Dataset excerpts
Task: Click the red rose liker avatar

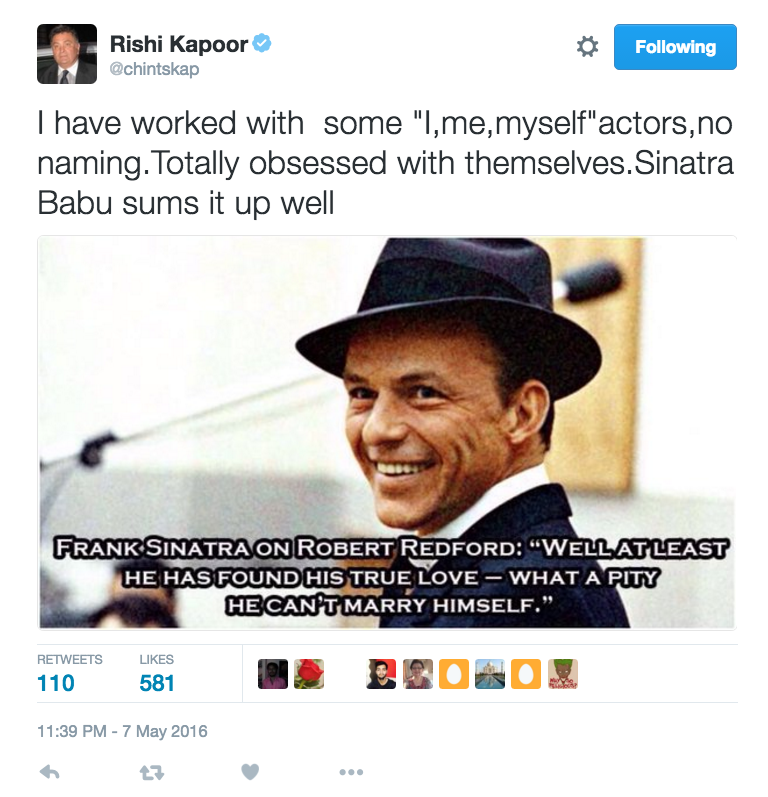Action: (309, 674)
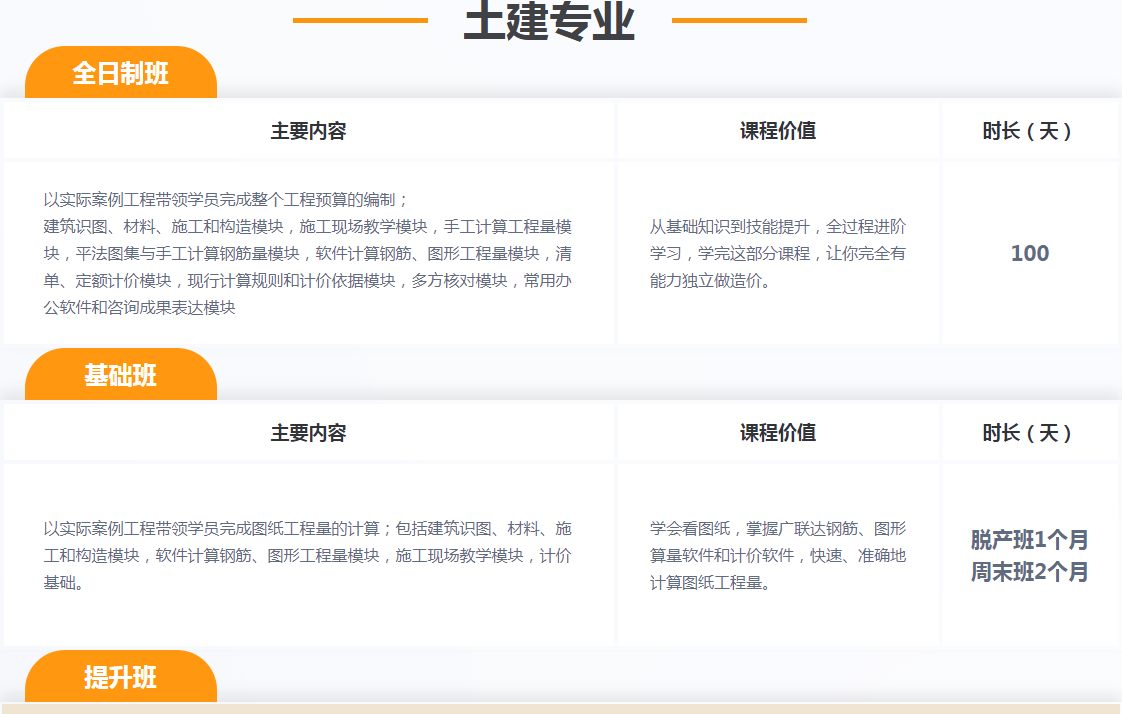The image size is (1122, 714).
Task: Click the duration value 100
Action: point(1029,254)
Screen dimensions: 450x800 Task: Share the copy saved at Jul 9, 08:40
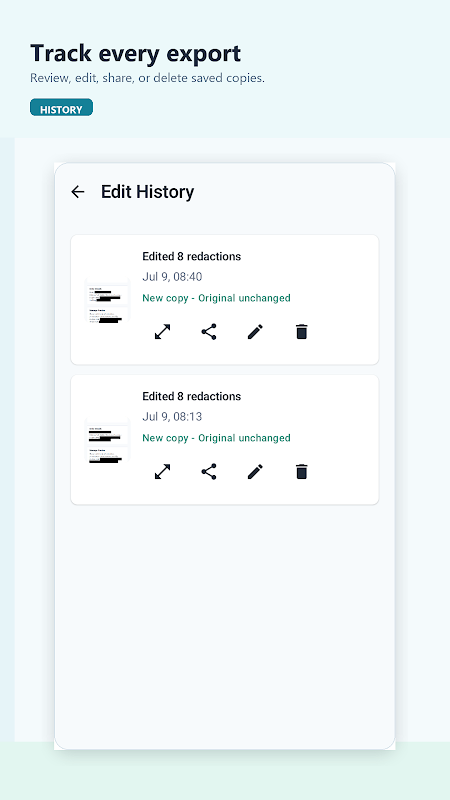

* _WHAT YOU ARE ASKED TO DO_:
Each line above should be written out again exactly, and no picture should appear in the copy.

* _RESPONSE TO THIS EXERCISE_:
Task: Click the red rose liker avatar

Action: (309, 674)
The image size is (1122, 714).
Task: Click the duration value 100
Action: point(1029,254)
Screen dimensions: 450x800 Task: Share the copy saved at Jul 9, 08:40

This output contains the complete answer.